### Selected extract:
* * *

It’s one thing for someone to give the writing advice of “show don’t tell” or “use the 5 senses” to flush out your characters and scenes… it’s entirely something else to sit down and attempt to do that very thing by yourself. Without that someone guiding you with examples it’s really no better than asking a random Chimp to make a phone call. If you give him time, sure, he’ll hit enough numbers and maybe even press send but who will be on the other end?
Today we place TASTE under scrutiny.
I’ve been talking a lot about the 2nd-most forgotten about senses when writing and today we will look at the most marginalized of the 5. Why is taste so rarely given its due? Because most people think your character needs to be eating or drinking (food, dirt or poison for that matter) in order too comment on how something tastes. What we forget is that we can often taste what we smell… sometimes good, sometimes bad but never boring.
Let’s return to that original, core sentence about Jeremy and Sarah from a couple of weeks ago:
Jeremy leaned forward touching his nose to Sarah’s. She closed her eyes, not sure what to expect considering they could be discovered at any moment.

* * *

### Provided data:

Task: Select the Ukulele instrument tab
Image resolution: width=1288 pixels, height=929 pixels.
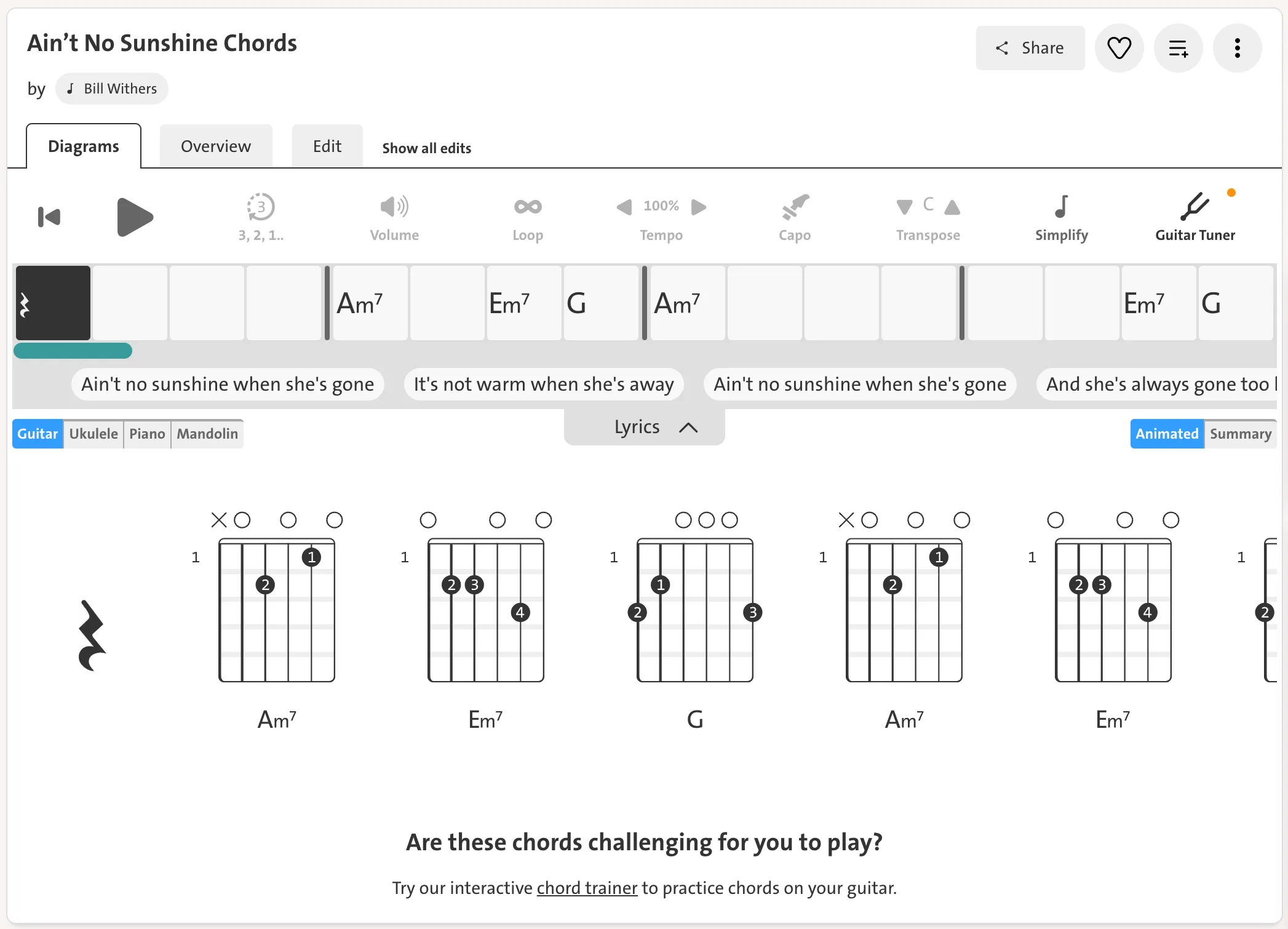Action: tap(93, 434)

* * *

### Tasks to complete:
• A. In the post on writing about taste, quote the passage from "It’s one thing" up to and including "the other end?".
• B. Answer these from the post on writing about taste:
(i) Which sense does the post put under scrutiny?
(ii) What do most people think a character must be doing in order to comment on how something tastes?
(iii) In the sentence about Jeremy and Sarah, what does Sarah do after Jeremy touches his nose to hers?

### Solutions per task:
• A.
It’s one thing for someone to give the writing advice of “show don’t tell” or “use the 5 senses” to flush out your characters and scenes… it’s entirely something else to sit down and attempt to do that very thing by yourself. Without that someone guiding you with examples it’s really no better than asking a random Chimp to make a phone call. If you give him time, sure, he’ll hit enough numbers and maybe even press send but who will be on the other end?

• B.
(i) Taste.
(ii) Eating or drinking.
(iii) She closes her eyes.